I slept well but woke early, eager to see the locations chosen for the filming of the picture. It had been late when we arrived, and I did not know what the views would be from the wide windows of the small veranda upon which my room opened. They faced south upon a curved bay, the bay surrounded by green mountains. The street lay between hotel and sea, and beneath my windows was a large pool of steaming hot water, natural heat, for Obama is a famous spa, with natural hot springs.

As soon as I stirred, the paper-covered shoji slid back and a pleasant little Japanese maid in a gay yukata, or cotton kimono, came in, knelt and bowed, and chattered in Japanese while she put away the bed. In a few minutes my bedroom was a sitting room, a low polished table in the center, cushions to sit upon, a backrest to lean against. The tokonoma alcove held a graceful vase of fresh flowers and a landscape scroll by a good artist.

“Breakfast,” the maid told me in gestures, “very soon.”

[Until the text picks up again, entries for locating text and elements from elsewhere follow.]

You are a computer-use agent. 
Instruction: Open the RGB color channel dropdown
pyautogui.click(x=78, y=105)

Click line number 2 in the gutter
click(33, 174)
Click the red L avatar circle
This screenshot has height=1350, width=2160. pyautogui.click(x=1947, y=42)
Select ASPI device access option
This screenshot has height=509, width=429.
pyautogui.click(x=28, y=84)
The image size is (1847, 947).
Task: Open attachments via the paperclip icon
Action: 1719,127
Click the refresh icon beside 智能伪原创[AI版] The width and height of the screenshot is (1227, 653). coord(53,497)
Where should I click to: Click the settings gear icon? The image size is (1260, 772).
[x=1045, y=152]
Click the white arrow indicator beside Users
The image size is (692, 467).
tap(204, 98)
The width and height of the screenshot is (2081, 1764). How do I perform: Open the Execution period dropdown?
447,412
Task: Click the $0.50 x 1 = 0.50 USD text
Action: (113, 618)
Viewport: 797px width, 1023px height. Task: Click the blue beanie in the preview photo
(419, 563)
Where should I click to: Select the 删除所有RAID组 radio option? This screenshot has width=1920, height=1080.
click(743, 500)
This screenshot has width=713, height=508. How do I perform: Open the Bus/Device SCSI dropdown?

I nodded, and went down a flight of stairs to my private bathroom, and had a Japanese bath. The water in the little pool was the natural hot water and very refreshing, stimulating without being exhausting. And breakfast was an egg, some fruit, salt fish and rice. The mineral bath had made me hungry. After breakfast we set forth in a car. … Here I pause to say that the Japanese cars are as extraordinary as their drivers. They are adapted to an abrupt landscape and perilous roads. Japan has many good roads, far more than I remembered from early visits, but these cars go with equal spirit on rough narrow roads or cement and asphalt. Most roads are narrow and do not allow room for comfortable passage. Some, and not a few, allow for no passage at all. When two cars meet face to face on such a road, both stop. The drivers take stock of each other. Sooner or later one of them makes up his mind that he is the weaker and prudently he backs until he finds a corner where he can wait and let the other pass. A bus or a truck driver does not take stock. He simply waits for the other car to get out of the way, with an air of doing him a favor by not running him down over the cliff. There seems always to be at least one cliff on the side of every road in Japan and very often both sides overhang cliffs, without guard rails or protection. The reason, I suppose, is that when nearly every road runs at the top of a cliff above the sea, there is no use in dreaming about guard rails. People must learn to take care of themselves. The same principle holds true for driving through towns and villages and hordes of bicyclists. The result is that people do look after themselves and they teach their children to do so, and remarkably few accidents occur, at least in proportion to hazard!